REQUIRED TASK: Copy out the material exactly as it appears, everything from the line containing "has height=768, width=1360." down to the line containing "Action: 648,289", with both of those lines included.

Data items:
______________________________
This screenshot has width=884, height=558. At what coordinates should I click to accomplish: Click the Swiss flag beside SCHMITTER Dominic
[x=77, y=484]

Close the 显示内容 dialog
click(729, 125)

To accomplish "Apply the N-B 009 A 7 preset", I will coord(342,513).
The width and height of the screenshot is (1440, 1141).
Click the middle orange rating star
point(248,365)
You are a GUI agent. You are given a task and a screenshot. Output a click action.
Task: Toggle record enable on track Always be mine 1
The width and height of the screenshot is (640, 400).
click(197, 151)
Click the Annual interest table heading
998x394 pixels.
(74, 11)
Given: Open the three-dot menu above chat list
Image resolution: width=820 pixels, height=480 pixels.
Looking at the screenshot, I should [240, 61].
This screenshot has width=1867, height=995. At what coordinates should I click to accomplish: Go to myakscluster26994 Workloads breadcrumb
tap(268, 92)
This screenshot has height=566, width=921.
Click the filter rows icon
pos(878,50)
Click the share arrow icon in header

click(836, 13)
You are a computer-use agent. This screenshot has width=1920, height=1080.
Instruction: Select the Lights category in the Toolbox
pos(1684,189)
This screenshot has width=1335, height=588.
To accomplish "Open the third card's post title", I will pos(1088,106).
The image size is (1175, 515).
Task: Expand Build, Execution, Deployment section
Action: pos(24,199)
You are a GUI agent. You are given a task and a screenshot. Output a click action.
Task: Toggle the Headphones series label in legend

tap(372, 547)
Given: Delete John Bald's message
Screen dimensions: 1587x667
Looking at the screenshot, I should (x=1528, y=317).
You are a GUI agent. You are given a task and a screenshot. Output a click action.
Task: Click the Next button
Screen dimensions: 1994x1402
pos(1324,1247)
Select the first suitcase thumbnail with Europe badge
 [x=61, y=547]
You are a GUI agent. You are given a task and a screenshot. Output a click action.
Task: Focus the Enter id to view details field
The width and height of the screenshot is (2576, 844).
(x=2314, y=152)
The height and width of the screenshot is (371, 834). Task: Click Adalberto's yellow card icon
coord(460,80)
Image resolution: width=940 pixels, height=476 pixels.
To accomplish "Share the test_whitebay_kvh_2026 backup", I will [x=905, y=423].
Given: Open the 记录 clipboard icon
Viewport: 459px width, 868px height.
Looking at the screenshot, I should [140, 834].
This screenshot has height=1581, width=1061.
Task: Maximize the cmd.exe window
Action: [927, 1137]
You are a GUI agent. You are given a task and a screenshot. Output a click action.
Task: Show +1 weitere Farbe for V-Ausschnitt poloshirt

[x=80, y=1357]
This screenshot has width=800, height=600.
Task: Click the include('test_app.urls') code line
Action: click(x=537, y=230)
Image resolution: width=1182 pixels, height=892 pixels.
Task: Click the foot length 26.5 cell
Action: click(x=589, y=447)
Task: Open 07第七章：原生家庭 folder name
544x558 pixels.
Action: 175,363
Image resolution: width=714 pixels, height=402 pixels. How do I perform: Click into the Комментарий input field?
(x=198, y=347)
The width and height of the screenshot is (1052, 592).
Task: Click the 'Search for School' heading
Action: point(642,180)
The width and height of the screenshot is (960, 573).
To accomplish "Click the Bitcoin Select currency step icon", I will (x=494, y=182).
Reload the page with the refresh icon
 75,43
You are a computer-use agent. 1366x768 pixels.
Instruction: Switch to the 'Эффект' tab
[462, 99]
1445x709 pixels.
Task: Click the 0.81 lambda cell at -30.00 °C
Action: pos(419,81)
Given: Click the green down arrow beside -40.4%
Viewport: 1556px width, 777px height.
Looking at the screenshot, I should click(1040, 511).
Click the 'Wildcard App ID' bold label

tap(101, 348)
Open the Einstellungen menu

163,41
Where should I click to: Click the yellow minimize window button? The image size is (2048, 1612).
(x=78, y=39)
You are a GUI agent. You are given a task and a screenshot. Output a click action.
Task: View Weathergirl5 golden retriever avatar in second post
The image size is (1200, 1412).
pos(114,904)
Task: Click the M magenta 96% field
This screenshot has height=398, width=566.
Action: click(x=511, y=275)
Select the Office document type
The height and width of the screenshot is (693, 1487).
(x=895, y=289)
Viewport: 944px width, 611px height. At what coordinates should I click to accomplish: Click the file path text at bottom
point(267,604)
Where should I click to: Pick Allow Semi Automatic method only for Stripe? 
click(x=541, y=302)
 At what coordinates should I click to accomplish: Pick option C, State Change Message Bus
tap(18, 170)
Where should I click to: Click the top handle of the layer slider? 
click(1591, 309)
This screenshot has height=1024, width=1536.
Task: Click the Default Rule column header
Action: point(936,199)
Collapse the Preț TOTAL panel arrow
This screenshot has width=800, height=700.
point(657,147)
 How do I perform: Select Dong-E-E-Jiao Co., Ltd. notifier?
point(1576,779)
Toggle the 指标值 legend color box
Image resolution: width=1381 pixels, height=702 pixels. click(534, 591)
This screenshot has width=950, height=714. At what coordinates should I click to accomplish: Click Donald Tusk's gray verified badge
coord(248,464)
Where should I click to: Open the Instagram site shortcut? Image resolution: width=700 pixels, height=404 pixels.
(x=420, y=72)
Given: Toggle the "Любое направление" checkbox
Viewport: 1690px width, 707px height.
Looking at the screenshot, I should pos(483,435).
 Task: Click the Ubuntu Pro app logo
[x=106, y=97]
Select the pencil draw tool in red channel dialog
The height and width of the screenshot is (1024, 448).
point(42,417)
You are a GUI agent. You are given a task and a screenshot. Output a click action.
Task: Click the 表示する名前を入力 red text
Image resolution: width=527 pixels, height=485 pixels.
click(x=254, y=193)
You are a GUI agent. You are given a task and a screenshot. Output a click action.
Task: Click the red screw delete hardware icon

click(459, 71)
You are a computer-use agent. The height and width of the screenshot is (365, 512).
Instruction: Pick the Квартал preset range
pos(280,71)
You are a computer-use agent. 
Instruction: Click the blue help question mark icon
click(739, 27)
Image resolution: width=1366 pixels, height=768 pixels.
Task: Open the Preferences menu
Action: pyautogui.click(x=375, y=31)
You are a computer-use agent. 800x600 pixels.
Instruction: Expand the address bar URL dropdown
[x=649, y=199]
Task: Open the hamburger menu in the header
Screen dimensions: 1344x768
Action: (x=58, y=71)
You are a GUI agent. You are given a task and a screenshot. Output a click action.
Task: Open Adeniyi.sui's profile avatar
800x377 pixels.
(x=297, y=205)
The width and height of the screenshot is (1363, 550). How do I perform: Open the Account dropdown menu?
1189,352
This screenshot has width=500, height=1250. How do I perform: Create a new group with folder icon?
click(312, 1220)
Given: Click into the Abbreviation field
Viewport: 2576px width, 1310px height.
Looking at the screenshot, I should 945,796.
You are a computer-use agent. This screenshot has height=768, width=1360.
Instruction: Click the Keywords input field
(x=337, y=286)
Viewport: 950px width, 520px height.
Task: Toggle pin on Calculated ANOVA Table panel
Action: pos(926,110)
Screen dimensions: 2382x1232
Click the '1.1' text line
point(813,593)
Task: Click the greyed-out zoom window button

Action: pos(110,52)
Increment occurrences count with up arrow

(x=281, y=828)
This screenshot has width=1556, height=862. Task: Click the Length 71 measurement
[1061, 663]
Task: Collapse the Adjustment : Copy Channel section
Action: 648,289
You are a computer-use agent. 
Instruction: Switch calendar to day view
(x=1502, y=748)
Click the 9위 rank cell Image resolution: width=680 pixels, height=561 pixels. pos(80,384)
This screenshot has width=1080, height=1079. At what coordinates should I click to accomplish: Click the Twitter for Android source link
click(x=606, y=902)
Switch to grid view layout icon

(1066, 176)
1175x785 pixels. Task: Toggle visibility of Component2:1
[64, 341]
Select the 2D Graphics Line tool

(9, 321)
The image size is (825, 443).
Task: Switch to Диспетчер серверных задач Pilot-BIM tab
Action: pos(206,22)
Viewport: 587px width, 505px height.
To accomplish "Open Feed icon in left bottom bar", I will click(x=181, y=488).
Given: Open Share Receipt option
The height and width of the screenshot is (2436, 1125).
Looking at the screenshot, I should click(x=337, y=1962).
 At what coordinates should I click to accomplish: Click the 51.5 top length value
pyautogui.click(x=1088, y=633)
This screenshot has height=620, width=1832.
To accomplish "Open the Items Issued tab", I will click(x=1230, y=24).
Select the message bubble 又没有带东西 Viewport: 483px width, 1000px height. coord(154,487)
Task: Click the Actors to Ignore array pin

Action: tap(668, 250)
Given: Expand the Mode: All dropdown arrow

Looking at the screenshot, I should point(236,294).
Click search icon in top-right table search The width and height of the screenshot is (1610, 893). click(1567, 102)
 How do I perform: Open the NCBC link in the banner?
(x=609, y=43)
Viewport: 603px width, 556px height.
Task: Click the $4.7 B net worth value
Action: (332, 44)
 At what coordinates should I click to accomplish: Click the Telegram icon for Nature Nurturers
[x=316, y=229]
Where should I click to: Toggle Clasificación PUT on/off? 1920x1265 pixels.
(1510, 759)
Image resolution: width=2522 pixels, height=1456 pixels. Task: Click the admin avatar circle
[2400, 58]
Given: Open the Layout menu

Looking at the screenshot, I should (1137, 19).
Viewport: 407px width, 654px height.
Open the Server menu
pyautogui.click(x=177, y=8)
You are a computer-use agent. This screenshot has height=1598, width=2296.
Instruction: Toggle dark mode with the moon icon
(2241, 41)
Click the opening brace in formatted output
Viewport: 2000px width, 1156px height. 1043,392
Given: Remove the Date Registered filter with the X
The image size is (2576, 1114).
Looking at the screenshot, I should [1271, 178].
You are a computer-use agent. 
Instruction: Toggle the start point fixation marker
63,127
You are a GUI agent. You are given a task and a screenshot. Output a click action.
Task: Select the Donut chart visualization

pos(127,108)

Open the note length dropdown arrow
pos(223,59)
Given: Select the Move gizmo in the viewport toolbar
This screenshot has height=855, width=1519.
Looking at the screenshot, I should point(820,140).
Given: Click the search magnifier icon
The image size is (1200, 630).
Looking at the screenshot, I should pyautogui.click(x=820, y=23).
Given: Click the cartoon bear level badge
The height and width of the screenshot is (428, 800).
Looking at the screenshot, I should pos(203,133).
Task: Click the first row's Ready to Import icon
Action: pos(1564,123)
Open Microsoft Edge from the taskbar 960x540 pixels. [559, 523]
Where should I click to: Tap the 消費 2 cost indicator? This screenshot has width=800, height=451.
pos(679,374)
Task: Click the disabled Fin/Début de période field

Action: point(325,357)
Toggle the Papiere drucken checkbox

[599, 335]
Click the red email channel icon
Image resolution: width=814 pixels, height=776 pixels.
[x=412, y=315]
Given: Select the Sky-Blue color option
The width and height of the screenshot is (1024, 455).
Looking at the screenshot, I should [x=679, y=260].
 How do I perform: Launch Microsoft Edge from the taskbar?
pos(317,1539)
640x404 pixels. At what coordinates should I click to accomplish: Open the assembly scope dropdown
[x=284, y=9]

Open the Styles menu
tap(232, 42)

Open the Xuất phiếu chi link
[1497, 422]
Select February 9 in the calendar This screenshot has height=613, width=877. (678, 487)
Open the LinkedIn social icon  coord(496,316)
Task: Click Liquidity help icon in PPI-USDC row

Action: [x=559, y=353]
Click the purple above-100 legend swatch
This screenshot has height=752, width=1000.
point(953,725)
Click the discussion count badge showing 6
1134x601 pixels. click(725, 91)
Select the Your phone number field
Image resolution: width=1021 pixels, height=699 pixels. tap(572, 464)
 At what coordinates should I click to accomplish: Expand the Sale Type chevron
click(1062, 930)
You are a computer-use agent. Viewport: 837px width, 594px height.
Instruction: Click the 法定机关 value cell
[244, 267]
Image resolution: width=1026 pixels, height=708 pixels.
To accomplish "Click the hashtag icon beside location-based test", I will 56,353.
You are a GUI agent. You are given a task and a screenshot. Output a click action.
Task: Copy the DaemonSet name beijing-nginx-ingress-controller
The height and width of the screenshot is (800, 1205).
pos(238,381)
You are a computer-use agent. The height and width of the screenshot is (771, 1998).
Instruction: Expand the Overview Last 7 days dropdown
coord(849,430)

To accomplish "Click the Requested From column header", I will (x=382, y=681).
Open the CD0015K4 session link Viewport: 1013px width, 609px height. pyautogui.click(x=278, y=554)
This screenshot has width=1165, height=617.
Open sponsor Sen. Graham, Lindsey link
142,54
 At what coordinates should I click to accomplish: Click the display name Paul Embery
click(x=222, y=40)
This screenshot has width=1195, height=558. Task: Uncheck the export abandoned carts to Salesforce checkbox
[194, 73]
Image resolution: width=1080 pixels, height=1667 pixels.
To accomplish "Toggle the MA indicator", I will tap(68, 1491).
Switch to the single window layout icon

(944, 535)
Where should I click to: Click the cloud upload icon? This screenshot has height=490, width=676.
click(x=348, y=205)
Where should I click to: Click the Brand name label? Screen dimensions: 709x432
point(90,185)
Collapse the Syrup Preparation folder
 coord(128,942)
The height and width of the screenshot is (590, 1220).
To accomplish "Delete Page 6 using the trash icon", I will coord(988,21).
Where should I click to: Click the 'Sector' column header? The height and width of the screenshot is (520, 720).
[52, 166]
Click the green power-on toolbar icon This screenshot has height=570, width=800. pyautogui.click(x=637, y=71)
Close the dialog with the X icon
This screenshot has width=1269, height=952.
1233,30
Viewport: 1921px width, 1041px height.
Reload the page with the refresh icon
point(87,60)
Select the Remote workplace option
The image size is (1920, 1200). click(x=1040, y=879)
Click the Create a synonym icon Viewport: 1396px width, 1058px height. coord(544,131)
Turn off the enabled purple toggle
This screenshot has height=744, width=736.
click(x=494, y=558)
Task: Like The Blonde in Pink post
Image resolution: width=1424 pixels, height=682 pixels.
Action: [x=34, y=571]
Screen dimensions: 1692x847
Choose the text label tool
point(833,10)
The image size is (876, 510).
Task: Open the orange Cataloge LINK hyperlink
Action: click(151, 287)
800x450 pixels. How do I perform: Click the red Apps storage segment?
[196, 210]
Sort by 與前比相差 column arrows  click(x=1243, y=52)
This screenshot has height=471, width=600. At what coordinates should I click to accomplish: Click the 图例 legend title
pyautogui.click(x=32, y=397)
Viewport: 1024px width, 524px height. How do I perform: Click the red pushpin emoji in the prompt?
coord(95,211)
______________________________
ANSWER TO THIS PROBLEM:
You are a computer-use agent. This screenshot has height=768, width=1360.
Instruction: Click the Keywords input field
(x=337, y=286)
Viewport: 950px width, 520px height.
Task: Toggle pin on Calculated ANOVA Table panel
Action: pos(926,110)
Screen dimensions: 2382x1232
Click the '1.1' text line
point(813,593)
Task: Click the greyed-out zoom window button

Action: pos(110,52)
Increment occurrences count with up arrow

(x=281, y=828)
This screenshot has width=1556, height=862. Task: Click the Length 71 measurement
[1061, 663]
Task: Collapse the Adjustment : Copy Channel section
Action: 648,289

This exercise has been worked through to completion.